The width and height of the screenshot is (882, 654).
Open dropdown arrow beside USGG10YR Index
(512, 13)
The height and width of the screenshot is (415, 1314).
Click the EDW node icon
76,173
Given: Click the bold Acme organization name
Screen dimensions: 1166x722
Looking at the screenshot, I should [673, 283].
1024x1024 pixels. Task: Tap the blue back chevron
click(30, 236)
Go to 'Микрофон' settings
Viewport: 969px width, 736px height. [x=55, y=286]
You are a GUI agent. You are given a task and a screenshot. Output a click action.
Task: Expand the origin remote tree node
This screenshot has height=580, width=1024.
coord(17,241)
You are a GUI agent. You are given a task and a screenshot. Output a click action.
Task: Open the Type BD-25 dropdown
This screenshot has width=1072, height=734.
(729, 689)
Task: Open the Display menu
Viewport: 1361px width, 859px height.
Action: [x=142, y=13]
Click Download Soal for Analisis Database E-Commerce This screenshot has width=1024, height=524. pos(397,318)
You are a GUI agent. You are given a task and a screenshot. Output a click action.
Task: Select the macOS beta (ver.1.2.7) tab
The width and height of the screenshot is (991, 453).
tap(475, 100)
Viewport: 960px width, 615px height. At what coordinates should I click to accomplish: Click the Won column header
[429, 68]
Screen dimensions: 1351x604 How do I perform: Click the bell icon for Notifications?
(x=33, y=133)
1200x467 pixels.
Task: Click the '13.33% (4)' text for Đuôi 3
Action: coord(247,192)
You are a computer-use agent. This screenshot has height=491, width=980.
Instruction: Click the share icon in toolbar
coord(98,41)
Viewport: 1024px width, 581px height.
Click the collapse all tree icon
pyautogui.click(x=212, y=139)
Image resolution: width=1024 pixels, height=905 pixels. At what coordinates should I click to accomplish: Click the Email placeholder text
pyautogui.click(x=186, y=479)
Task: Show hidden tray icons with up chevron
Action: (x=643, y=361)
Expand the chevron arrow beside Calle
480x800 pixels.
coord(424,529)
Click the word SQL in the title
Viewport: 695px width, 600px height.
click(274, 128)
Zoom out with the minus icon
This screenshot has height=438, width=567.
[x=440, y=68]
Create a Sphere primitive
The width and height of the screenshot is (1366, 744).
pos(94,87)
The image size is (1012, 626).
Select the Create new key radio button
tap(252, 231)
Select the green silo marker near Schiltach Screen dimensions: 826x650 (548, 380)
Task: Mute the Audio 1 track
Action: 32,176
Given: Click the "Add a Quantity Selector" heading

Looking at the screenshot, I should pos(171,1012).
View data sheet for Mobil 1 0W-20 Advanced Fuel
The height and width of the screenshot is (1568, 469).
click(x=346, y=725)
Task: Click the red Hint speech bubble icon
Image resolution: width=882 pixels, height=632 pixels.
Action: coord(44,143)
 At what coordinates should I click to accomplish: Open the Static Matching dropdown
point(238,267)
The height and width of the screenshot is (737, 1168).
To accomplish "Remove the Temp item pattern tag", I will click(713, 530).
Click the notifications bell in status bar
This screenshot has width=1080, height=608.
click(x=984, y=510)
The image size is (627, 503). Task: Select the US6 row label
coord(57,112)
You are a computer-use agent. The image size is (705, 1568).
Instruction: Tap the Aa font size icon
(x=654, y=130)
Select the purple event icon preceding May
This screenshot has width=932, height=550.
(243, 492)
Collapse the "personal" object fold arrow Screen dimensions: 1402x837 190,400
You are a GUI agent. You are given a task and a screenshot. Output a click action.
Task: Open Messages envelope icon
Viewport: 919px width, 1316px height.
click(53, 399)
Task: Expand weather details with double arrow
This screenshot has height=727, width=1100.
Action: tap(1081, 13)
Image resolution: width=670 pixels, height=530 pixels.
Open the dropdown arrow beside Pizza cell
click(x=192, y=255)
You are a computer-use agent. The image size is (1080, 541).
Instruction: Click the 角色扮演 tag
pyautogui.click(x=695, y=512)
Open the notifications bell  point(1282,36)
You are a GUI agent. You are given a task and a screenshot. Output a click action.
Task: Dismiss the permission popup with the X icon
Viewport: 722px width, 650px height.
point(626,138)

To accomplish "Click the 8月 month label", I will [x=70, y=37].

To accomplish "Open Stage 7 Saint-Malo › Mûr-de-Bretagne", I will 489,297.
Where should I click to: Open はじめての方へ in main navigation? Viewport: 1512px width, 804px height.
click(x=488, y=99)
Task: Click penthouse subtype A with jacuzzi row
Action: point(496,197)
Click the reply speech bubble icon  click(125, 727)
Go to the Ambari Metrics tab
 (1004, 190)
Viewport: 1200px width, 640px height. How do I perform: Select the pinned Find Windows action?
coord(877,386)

════════════════════

Problem to work on - Starting at the line that contains "Task: Open Messages envelope icon" and stopping after the line that contains "Click the reply", write out every line exactly as it appears above, and no other line.

Exercise answer -
Task: Open Messages envelope icon
Viewport: 919px width, 1316px height.
click(53, 399)
Task: Expand weather details with double arrow
This screenshot has height=727, width=1100.
Action: tap(1081, 13)
Image resolution: width=670 pixels, height=530 pixels.
Open the dropdown arrow beside Pizza cell
click(x=192, y=255)
You are a computer-use agent. The image size is (1080, 541).
Instruction: Click the 角色扮演 tag
pyautogui.click(x=695, y=512)
Open the notifications bell  point(1282,36)
You are a GUI agent. You are given a task and a screenshot. Output a click action.
Task: Dismiss the permission popup with the X icon
Viewport: 722px width, 650px height.
point(626,138)

To accomplish "Click the 8月 month label", I will [x=70, y=37].

To accomplish "Open Stage 7 Saint-Malo › Mûr-de-Bretagne", I will 489,297.
Where should I click to: Open はじめての方へ in main navigation? Viewport: 1512px width, 804px height.
click(x=488, y=99)
Task: Click penthouse subtype A with jacuzzi row
Action: point(496,197)
Click the reply speech bubble icon  click(125, 727)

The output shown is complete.